(PROVIDED DATA begins)
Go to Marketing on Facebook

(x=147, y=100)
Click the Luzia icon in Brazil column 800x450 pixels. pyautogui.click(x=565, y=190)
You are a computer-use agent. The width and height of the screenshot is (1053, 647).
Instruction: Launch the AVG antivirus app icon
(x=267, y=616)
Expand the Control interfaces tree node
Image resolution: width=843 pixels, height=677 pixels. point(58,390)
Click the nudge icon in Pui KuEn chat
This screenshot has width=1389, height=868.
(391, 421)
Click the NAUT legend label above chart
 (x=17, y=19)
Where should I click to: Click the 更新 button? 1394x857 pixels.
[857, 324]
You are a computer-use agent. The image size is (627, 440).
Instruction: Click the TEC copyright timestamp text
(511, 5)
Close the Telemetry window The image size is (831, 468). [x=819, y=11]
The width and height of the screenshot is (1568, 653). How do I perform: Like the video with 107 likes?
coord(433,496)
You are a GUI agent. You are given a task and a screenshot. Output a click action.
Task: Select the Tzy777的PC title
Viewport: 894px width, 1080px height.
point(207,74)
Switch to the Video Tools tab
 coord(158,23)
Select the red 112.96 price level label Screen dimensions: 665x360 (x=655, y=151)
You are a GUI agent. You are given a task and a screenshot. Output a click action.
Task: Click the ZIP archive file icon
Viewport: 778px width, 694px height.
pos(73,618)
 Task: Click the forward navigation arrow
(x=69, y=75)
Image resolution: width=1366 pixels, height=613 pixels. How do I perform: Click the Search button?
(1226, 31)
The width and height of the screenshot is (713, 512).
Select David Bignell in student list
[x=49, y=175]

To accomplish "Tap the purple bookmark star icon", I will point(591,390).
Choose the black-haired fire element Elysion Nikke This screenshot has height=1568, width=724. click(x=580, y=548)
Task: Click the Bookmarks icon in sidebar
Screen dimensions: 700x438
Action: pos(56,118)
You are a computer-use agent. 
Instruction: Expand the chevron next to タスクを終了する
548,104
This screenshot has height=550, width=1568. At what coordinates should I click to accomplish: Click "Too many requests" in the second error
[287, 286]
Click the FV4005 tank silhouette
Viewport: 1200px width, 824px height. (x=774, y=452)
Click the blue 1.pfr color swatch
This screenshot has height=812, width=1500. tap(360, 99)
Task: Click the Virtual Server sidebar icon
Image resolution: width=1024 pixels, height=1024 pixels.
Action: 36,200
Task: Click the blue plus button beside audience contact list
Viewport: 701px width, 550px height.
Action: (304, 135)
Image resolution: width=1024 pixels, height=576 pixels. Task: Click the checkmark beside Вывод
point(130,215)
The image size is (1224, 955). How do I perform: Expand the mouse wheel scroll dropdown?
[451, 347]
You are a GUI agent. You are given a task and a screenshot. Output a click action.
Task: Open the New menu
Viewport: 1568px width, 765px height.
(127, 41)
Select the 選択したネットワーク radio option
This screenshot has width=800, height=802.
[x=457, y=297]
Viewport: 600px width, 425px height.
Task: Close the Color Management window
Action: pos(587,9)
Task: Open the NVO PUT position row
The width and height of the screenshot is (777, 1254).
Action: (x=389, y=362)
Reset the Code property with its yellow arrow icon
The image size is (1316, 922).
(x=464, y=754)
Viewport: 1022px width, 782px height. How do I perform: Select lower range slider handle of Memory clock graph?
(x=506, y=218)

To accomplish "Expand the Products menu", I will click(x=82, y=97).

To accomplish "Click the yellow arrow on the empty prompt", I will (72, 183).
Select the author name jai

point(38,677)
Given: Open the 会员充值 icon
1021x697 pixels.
(PROVIDED DATA ends)
• TASK DESCRIPTION:
Return every line above exactly as it stands.

• ANSWER TO THIS PROBLEM:
Go to Marketing on Facebook

(x=147, y=100)
Click the Luzia icon in Brazil column 800x450 pixels. pyautogui.click(x=565, y=190)
You are a computer-use agent. The width and height of the screenshot is (1053, 647).
Instruction: Launch the AVG antivirus app icon
(x=267, y=616)
Expand the Control interfaces tree node
Image resolution: width=843 pixels, height=677 pixels. point(58,390)
Click the nudge icon in Pui KuEn chat
This screenshot has width=1389, height=868.
(391, 421)
Click the NAUT legend label above chart
 (x=17, y=19)
Where should I click to: Click the 更新 button? 1394x857 pixels.
[857, 324]
You are a computer-use agent. The image size is (627, 440).
Instruction: Click the TEC copyright timestamp text
(511, 5)
Close the Telemetry window The image size is (831, 468). [x=819, y=11]
The width and height of the screenshot is (1568, 653). How do I perform: Like the video with 107 likes?
coord(433,496)
You are a GUI agent. You are given a task and a screenshot. Output a click action.
Task: Select the Tzy777的PC title
Viewport: 894px width, 1080px height.
point(207,74)
Switch to the Video Tools tab
 coord(158,23)
Select the red 112.96 price level label Screen dimensions: 665x360 (x=655, y=151)
You are a GUI agent. You are given a task and a screenshot. Output a click action.
Task: Click the ZIP archive file icon
Viewport: 778px width, 694px height.
pos(73,618)
 Task: Click the forward navigation arrow
(x=69, y=75)
Image resolution: width=1366 pixels, height=613 pixels. How do I perform: Click the Search button?
(1226, 31)
The width and height of the screenshot is (713, 512).
Select David Bignell in student list
[x=49, y=175]

To accomplish "Tap the purple bookmark star icon", I will point(591,390).
Choose the black-haired fire element Elysion Nikke This screenshot has height=1568, width=724. click(x=580, y=548)
Task: Click the Bookmarks icon in sidebar
Screen dimensions: 700x438
Action: pos(56,118)
You are a computer-use agent. 
Instruction: Expand the chevron next to タスクを終了する
548,104
This screenshot has height=550, width=1568. At what coordinates should I click to accomplish: Click "Too many requests" in the second error
[287, 286]
Click the FV4005 tank silhouette
Viewport: 1200px width, 824px height. (x=774, y=452)
Click the blue 1.pfr color swatch
This screenshot has height=812, width=1500. tap(360, 99)
Task: Click the Virtual Server sidebar icon
Image resolution: width=1024 pixels, height=1024 pixels.
Action: 36,200
Task: Click the blue plus button beside audience contact list
Viewport: 701px width, 550px height.
Action: (304, 135)
Image resolution: width=1024 pixels, height=576 pixels. Task: Click the checkmark beside Вывод
point(130,215)
The image size is (1224, 955). How do I perform: Expand the mouse wheel scroll dropdown?
[451, 347]
You are a GUI agent. You are given a task and a screenshot. Output a click action.
Task: Open the New menu
Viewport: 1568px width, 765px height.
(127, 41)
Select the 選択したネットワーク radio option
This screenshot has width=800, height=802.
[x=457, y=297]
Viewport: 600px width, 425px height.
Task: Close the Color Management window
Action: pos(587,9)
Task: Open the NVO PUT position row
The width and height of the screenshot is (777, 1254).
Action: (x=389, y=362)
Reset the Code property with its yellow arrow icon
The image size is (1316, 922).
(x=464, y=754)
Viewport: 1022px width, 782px height. How do I perform: Select lower range slider handle of Memory clock graph?
(x=506, y=218)

To accomplish "Expand the Products menu", I will click(x=82, y=97).

To accomplish "Click the yellow arrow on the empty prompt", I will (72, 183).
Select the author name jai

point(38,677)
Given: Open the 会员充值 icon
1021x697 pixels.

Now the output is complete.